Brian Reay wrote:
wrote:
Brian Reay wrote:
On 06/07/15 01:21, wrote:
John S wrote:
On 7/5/2015 5:24 PM, wrote:
Roger Hayter wrote:
wrote:


The output impedance of an amateur transmitter IS approximately 50 Ohms
as is trivially shown by reading the specifications for the transmitter
which was designed and manufactured to match a 50 Ohm load.

Do you think all those manuals are lies?

You are starting with a false premise which makes everything after that
false.


A quick google demonstrates dozens of specification sheets that say the
transmitter is designed for a 50 ohm load, and none that mention its
output impedance.

If the source impedance were other than 50 Ohms, the SWR with 50 Ohm
coax and a 50 Ohm antenna would be high. It is not.

Where is the source impedance found on a Smith chart? Also, if you have
EZNEC, you will not find a place to specify source impedance but it will
show the SWR.

A Smith chart is normalized to 1.

That is true but is doesn't address the point. There should still be
somewhere to represent the source impedance, albeit normalised.

The purpose of a Smith chart it to match a SOURCE to a LOAD.

EZNEC allows you to set the impedance to anything you want and assumes
the transmission line matches the transmitter.
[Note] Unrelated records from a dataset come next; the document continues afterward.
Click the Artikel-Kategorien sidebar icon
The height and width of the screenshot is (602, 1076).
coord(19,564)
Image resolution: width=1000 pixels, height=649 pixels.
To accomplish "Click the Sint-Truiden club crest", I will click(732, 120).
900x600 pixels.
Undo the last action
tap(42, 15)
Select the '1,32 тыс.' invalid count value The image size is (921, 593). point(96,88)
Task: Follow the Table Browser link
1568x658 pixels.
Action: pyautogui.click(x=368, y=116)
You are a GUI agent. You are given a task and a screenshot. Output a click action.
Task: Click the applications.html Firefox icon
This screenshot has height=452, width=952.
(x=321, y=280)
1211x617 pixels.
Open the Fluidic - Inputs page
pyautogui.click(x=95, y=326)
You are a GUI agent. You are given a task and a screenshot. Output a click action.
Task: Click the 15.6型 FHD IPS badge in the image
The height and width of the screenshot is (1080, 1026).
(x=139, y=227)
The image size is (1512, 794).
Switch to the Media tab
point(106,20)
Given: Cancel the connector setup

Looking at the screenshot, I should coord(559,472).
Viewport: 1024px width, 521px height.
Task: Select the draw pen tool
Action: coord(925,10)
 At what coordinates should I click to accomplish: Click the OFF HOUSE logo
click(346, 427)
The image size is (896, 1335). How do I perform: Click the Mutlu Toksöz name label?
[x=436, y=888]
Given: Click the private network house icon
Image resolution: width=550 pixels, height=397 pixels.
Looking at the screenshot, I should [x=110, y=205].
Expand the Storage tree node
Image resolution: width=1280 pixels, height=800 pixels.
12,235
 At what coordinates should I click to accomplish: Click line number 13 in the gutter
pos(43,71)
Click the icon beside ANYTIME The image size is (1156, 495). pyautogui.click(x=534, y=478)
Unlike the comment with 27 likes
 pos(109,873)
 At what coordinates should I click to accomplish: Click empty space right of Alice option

Likewise, that is a sweeping statement which evades the point.

The main purpose of EZNEC is to design an antenna for amateur radio use
and all commercial amateur radio transmitters have an output impedance
of 50 Ohms.


Neither of those responses address the points.

It is clear you cannot support your assertions.

EZNEC can set the source impedance to any value one desires, but the
default is 50 Ohms as most people are interested in 50 Ohm systems
as the majority of transmitters are designed for 50 Ohm loads.

EZNEC calculates the SWR for an antenna presented to the SOURCE
in the model.

For most simulations, the SOURCE is placed at the antenna terminals,
which represents what an attached transmission line will see.

The transmission line most commonly used is 50 Ohm coax.

EZNEC will also allow you to put a SOURCE at one end of a transmission
line with the other end of the line at the antenna terminals.

In this simulation, EZNEC simulates what the transmitter would see if
it were connected to the transmission line/antenna system.

SWR is defined in terms of SOURCE impedance and LOAD impedance.

SWR = (1 + |r|)/(1 - |r|)

Where r = reflection coefficient and

r = (Zl - Zo)/(Zl + Zo)

Where Zl = complex load impedance, Zo = complex source impedance.


--
Jim Pennino

John S wrote:
On 7/7/2015 1:58 PM, wrote:
John S wrote:
On 7/5/2015 7:21 PM, wrote:
John S wrote:
On 7/5/2015 5:24 PM, wrote:
Roger Hayter wrote:
wrote:


The output impedance of an amateur transmitter IS approximately 50 Ohms
as is trivially shown by reading the specifications for the transmitter
which was designed and manufactured to match a 50 Ohm load.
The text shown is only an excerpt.